Small Group Health Insurance Rates: What You Should Know
Whether you are considering health insurance for your employees for the first time, or planning to renew, rates are an important factor in the decision-making process. Here’s a look at what industry experts are forecasting for Small Group health insurance rates in 2019.
Annual Premiums on the Rise
In the fourth quarter of last year, CBS MoneyWatch reported employees should expect to see more of the same when it comes to health insurance in 2019 – more cost sharing in the form of increased premiums and higher deductibles. The Kaiser Family Foundation said in its 2018 Health Benefits Survey that annual family premiums rose for the eighth straight year. Since 2008, average family premiums have jumped 55 percent. That’s twice as fast as employees’ earnings and three times the rate of inflation.
More than a quarter of employees with employer-sponsored coverage have a plan with a deductible of $2,000 or more, up from 22 percent in 2017 and 15 percent in 2013. For companies with fewer than 200 employees, 42 percent have a $2,000 (or higher) annual plan deductible.
California Rates Also Increasing
California’s public health insurance exchange, Covered California, announced in the run-up to the individual 2019 Affordable Care Act (ACA) enrollment period that rates for 2019 increased an average of 8.7 percent statewide. In most parts of Southern California, the increase is nine percent, although Monterey, San Benito, and Santa Cruz counties face the highest increases: 16 percent on average. That compares to a 12.5 average increase statewide in 2018 and greater increases in other parts of the country – both for 2018 and this year.
What Does This Mean for You?
Your employees’ health insurance costs are influenced by a variety of factors:
- The number of employees at your business
- Whether dependent coverage is offered (and whether you pay for it or share the costs with your employees)
- Your plan design(s) – HMO, PPO, EPO, etc.
- Your selected ACA metal tier(s) – Bronze, Silver, Gold, or Platinum (or a combination)

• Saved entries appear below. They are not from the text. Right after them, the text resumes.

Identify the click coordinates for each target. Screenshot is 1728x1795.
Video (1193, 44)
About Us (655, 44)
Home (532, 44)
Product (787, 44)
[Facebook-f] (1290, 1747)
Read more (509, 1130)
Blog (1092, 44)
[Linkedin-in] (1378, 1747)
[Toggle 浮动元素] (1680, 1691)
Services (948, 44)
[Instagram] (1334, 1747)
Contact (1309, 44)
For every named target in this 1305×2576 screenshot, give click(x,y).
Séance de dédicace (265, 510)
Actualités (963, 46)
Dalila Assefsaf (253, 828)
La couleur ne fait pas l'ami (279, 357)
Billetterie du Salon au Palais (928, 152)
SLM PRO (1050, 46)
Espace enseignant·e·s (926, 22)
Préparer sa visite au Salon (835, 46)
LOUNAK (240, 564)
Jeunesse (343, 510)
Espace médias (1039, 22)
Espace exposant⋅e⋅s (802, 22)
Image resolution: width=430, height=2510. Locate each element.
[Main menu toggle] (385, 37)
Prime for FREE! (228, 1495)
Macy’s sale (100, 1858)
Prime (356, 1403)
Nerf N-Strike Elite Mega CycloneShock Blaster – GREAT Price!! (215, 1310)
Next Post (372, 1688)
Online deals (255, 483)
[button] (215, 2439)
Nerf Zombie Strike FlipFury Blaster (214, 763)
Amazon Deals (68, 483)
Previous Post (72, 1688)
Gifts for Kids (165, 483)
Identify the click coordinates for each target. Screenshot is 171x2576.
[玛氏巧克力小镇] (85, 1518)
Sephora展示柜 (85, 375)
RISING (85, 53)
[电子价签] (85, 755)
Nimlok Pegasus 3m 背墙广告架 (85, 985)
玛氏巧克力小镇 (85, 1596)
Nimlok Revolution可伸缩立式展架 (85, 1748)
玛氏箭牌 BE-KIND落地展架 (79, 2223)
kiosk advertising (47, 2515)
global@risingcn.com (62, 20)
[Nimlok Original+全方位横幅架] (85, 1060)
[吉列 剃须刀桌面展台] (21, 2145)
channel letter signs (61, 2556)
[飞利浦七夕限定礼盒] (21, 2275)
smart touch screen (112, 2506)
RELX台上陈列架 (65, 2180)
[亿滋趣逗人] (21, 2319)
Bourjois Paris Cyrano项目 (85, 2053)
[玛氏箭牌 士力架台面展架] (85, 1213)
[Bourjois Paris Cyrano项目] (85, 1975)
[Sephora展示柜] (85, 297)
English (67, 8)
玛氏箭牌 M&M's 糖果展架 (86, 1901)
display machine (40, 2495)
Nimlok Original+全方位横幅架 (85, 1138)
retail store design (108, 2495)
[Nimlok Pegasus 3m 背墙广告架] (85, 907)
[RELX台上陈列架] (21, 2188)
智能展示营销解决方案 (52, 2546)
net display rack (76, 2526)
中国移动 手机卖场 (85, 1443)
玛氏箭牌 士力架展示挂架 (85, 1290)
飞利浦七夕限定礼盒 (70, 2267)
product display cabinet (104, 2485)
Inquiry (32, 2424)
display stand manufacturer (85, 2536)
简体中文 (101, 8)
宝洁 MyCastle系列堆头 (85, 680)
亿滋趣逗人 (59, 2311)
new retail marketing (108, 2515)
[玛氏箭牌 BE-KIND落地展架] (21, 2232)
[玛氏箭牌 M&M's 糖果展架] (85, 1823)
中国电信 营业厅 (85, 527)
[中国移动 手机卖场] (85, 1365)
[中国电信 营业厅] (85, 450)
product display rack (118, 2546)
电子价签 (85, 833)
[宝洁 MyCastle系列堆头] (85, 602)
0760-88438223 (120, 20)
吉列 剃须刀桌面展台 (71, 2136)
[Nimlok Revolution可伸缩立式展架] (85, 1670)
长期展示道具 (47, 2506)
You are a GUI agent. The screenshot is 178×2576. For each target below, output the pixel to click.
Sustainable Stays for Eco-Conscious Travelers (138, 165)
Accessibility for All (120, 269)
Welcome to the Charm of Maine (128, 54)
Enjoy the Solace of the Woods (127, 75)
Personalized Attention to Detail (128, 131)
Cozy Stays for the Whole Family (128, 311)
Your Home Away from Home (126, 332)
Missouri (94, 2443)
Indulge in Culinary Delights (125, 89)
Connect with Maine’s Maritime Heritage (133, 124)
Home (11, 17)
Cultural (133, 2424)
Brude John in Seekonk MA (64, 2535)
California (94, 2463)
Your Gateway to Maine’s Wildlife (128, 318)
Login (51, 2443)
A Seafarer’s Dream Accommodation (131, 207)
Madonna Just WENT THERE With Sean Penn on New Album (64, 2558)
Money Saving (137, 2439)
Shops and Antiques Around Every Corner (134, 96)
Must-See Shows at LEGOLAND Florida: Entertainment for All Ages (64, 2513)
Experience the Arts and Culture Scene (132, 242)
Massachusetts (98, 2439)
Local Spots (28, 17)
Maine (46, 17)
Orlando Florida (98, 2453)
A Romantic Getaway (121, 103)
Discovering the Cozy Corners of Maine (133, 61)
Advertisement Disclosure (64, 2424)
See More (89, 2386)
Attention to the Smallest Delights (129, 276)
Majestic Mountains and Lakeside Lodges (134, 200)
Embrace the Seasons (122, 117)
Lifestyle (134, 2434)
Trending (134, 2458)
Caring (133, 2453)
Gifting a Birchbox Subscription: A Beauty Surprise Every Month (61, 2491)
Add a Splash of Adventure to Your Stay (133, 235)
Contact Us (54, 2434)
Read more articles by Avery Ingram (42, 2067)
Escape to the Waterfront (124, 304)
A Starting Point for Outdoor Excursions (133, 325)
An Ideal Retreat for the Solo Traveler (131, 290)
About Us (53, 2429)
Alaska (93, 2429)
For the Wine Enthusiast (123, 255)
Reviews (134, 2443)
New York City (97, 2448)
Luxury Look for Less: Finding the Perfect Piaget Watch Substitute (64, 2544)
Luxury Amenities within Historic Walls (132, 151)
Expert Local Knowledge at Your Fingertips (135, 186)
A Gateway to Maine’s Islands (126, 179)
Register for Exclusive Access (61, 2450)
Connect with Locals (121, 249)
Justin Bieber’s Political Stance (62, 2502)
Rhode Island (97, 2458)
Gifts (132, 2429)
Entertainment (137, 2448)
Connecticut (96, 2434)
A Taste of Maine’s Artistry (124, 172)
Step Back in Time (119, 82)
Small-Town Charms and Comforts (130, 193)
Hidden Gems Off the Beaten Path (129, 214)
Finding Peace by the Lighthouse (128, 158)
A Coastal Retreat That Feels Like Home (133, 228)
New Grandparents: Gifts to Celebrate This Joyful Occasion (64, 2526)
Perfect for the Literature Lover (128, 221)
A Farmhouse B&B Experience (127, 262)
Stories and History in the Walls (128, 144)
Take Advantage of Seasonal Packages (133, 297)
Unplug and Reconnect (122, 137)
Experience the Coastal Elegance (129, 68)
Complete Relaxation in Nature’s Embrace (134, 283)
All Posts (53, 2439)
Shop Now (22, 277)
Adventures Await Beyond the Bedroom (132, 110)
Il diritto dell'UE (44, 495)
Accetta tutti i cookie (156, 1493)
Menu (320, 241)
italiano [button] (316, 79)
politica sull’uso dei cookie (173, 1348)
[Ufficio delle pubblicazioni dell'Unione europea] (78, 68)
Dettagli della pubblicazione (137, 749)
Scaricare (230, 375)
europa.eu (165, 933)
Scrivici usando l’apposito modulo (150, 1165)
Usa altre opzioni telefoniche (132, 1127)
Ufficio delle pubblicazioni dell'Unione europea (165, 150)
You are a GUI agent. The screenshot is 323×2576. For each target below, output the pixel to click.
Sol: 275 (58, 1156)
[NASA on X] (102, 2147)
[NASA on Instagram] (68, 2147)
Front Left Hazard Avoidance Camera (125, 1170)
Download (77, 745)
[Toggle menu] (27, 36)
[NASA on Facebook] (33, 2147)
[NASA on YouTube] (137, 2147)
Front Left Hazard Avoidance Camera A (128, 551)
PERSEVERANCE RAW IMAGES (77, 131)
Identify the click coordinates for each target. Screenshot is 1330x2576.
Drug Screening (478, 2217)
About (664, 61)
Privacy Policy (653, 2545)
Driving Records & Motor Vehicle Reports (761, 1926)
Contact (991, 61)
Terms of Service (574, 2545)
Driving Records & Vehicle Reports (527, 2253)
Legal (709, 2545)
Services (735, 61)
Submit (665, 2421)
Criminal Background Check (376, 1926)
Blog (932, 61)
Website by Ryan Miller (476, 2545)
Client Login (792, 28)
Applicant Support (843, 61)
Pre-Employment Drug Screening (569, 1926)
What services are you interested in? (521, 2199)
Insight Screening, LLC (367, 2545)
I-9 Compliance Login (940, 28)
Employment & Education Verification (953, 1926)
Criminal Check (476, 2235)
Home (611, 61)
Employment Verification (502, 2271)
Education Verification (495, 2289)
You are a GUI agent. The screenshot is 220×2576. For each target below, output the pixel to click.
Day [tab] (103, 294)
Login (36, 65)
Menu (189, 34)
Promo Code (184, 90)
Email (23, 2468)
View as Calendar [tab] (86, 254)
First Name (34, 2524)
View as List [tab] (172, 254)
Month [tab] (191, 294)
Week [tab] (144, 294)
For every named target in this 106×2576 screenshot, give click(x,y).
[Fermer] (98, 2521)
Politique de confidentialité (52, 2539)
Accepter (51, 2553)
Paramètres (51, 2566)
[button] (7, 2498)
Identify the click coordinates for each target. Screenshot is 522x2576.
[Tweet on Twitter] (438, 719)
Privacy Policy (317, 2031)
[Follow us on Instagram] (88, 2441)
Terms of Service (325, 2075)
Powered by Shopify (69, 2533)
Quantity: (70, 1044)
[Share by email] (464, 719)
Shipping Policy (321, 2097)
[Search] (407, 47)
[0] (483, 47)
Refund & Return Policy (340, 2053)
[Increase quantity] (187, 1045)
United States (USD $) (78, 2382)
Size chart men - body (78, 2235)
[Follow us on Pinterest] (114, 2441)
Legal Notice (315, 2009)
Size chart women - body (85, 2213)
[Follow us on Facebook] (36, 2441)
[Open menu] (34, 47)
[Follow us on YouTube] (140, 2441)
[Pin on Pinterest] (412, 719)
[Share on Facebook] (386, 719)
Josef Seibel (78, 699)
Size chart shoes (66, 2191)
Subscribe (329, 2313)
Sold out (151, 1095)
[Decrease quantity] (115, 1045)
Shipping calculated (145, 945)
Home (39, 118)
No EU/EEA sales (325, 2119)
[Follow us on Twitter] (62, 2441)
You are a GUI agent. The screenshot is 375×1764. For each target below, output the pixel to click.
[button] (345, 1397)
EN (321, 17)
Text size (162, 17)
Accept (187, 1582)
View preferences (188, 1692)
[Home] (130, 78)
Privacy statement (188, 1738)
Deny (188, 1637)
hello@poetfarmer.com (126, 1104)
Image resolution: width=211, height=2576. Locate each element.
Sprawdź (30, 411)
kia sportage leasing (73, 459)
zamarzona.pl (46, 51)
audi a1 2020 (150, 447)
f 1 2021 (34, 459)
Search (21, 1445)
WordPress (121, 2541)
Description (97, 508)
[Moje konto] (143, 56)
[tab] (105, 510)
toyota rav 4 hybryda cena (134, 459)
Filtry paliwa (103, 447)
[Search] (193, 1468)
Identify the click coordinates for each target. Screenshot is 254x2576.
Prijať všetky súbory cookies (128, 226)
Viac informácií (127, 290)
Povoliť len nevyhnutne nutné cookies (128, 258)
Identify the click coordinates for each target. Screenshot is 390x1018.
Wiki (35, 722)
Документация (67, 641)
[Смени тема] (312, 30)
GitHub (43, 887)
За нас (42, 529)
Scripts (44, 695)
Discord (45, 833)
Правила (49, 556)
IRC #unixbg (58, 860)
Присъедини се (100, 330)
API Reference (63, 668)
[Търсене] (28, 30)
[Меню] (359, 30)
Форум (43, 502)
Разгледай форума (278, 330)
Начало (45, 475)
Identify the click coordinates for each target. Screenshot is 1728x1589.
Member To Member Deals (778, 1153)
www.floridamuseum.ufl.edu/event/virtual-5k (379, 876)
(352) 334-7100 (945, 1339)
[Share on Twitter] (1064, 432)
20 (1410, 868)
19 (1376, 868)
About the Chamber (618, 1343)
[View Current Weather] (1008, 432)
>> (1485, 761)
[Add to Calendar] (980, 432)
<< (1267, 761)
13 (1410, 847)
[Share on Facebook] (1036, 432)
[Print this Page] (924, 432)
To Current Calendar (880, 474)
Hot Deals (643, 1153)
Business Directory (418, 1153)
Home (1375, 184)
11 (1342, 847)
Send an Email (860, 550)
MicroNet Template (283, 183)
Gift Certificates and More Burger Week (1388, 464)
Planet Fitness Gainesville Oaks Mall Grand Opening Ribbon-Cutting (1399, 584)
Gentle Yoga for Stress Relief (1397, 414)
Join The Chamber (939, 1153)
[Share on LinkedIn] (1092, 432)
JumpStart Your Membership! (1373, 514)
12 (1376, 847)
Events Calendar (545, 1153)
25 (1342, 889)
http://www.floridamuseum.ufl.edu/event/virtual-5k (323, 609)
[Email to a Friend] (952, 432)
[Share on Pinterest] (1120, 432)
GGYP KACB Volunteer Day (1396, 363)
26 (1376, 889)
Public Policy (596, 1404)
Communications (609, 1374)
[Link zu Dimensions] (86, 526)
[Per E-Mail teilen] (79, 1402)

- Employee and dependent ages
- Employees’ home ZIP Codes
The best way to control your costs is by choosing coverage that offers Defined Contribution, which allows you to choose the amount you want to contribute to your employees’ health insurance costs. You can select a Fixed Percentage (50% to 100%) of a specific plan and/or benefit, or you can choose a Fixed Dollar Amount for each employee. Each employee must receive the same amount.
From there, your employees apply your contribution to whichever health plan and benefits they prefer. If an employee selects a plan that costs more than your contribution, he or she simply pays the difference.
Other Money-Saving Tips
In the past, employers looking to reduce costs could raise employee deductibles or offer less-generous plans. However, for 2019, less than half are planning to make similar changes. In today’s talent marketplace, businesses need to offer competitive benefits packages in order to attract and keep their best employees.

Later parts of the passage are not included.